Анемия хронического заболевания (AOCD) возникает не из-за низкого потребления железа, а из-за состояний, вызывающих воспаление в организме, таких как инфекции, рак, заболевание почек, воспалительное заболевание кишечника, сердечная недостаточность, волчанка и ревматоидный артрит. На самом деле в организме может содержаться нормальное количество железа, но его уровень в крови очень низкий. Воспаление изменяет иммунную функцию организма, не позволяя организму использовать доступное запасенное железо для выработки красных кровяных телец, а также заставляя клетки крови вымирать быстрее.
Лечение AOCD направлено на лечение воспалительного состояния. Увеличение количества железа в рационе обычно не помогает. Если воспаление или состояние улучшаются, анемия обычно также уменьшается. В редких тяжелых случаях может быть назначено переливание крови, чтобы быстро повысить количество гемоглобина в крови.
ТоксичностьТоксичность встречается редко, потому что организм регулирует абсорбцию железа и будет поглощать меньше, если запасы железа достаточны.[2] Избыточное количество железа чаще всего возникает из-за приема высоких доз добавок, когда в них нет необходимости, или из-за генетического заболевания, которое хранит слишком много железа.
Общие признаки:
- Запор
- Расстройство желудка
- Тошнота, рвота
- Боль в животе
У некоторых людей есть наследственное заболевание, называемое гемохроматозом, которое вызывает чрезмерное накопление железа в организме. Периодически проводятся процедуры для удаления крови или избытка железа в крови.Людей с гемохроматозом приучают соблюдать диету с низким содержанием железа и избегать приема добавок железа и витамина С. Если не лечить, железо может накапливаться в определенных органах, что повышает риск развития таких состояний, как цирроз печени, рак печени или болезни сердца.

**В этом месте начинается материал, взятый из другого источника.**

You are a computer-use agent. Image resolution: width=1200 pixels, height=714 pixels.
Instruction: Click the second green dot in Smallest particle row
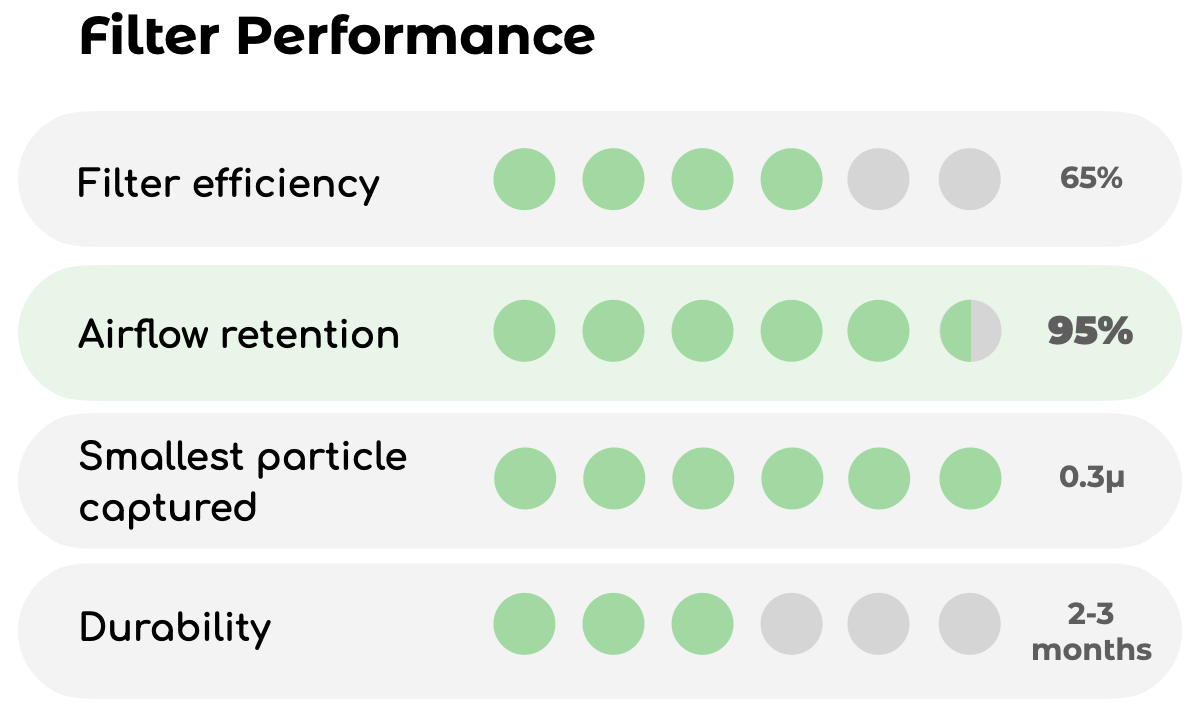point(613,479)
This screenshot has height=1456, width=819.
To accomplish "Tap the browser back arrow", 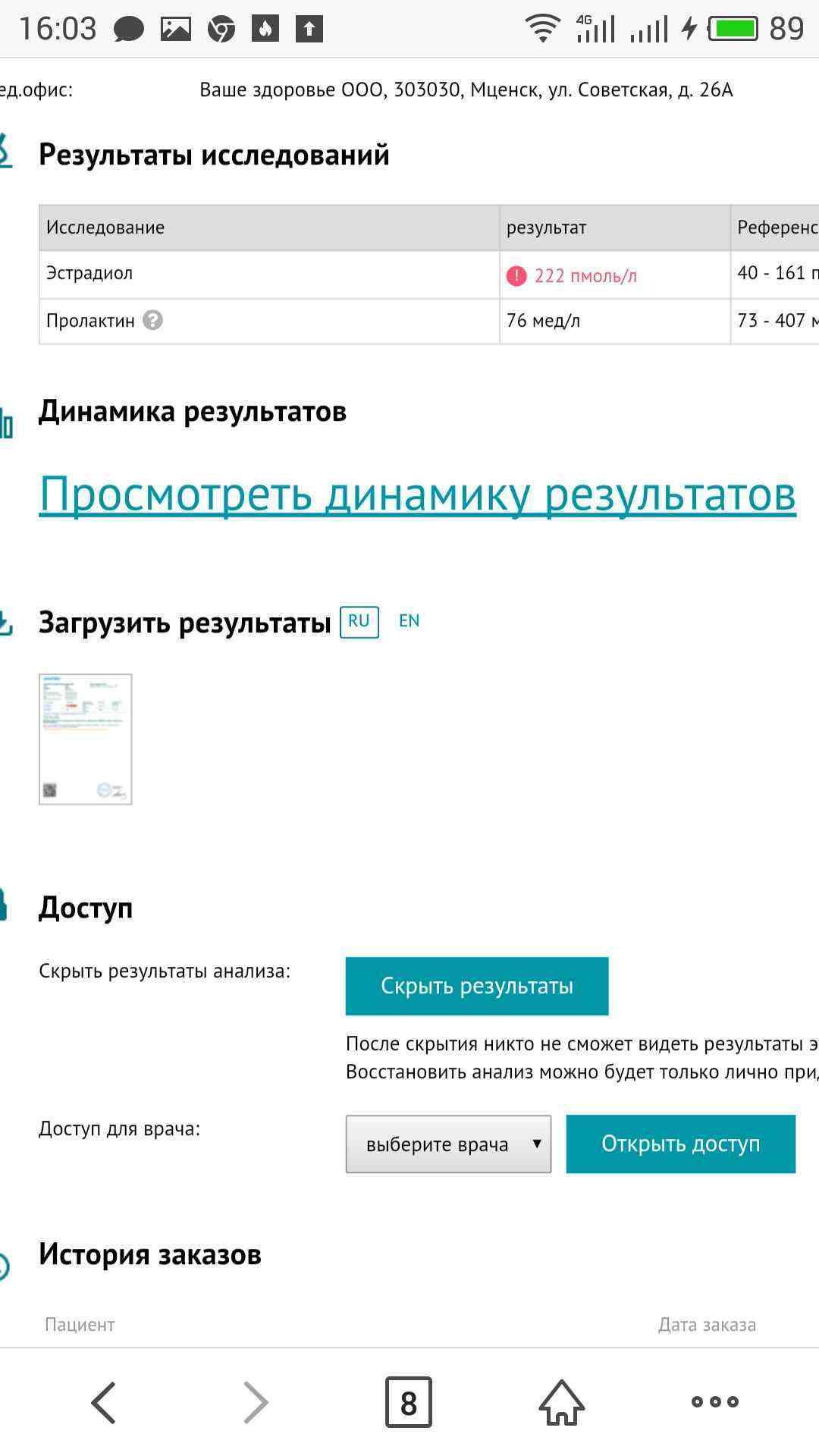I will 103,1402.
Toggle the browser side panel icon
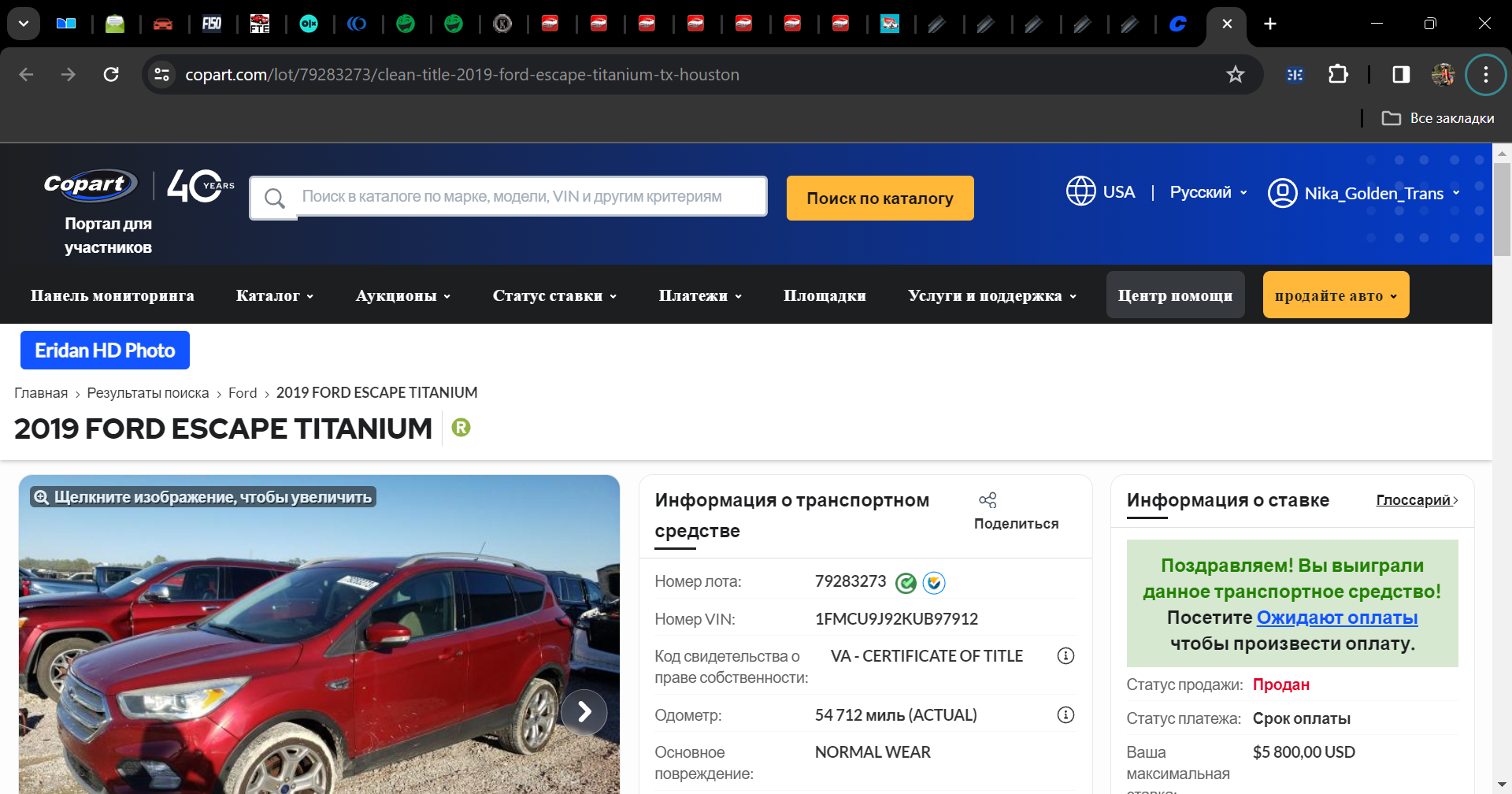Image resolution: width=1512 pixels, height=794 pixels. pyautogui.click(x=1401, y=74)
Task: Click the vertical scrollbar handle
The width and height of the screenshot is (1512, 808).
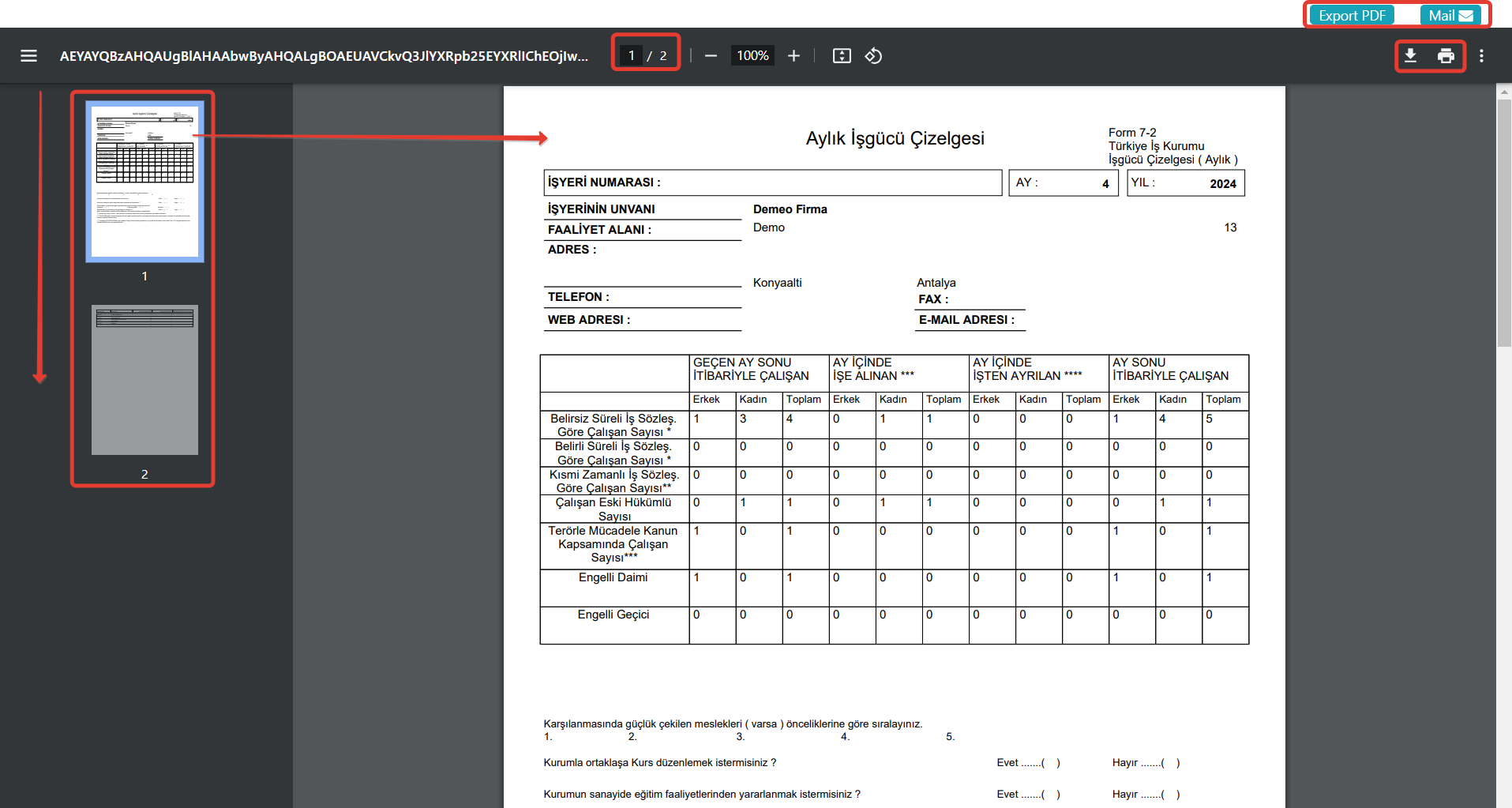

Знаете ли вы?При тщательном планировании можно получить достаточное количество железа из вегетарианской / веганской диеты. Попробуйте это простое блюдо, которое может повысить уровень железа за счет сочетания продуктов, богатых негемовым железом и витамином C:
- В большой миске смешайте приготовленную фасоль или чечевицу с нарезанными кубиками свежими помидорами, сырым молодым шпинатом, тыквенными семечками или кешью, изюмом или сушеными нарезанными абрикосами.Сбрызните простой лимонной заправкой из 2 столовых ложек лимонного сока, ½ чайной ложки дижонской горчицы, 3 столовых ложек оливкового масла и 1 чайной ложки меда (по желанию). Хорошо перемешайте ингредиенты и дайте им постоять не менее 15 минут, чтобы все вкусы растворились.
- Le CH. Распространенность анемии и анемии средней и тяжелой степени среди населения США (NHANES 2003-2012). PLoS Один . 2016 15 ноября; 11 (11): e0166635.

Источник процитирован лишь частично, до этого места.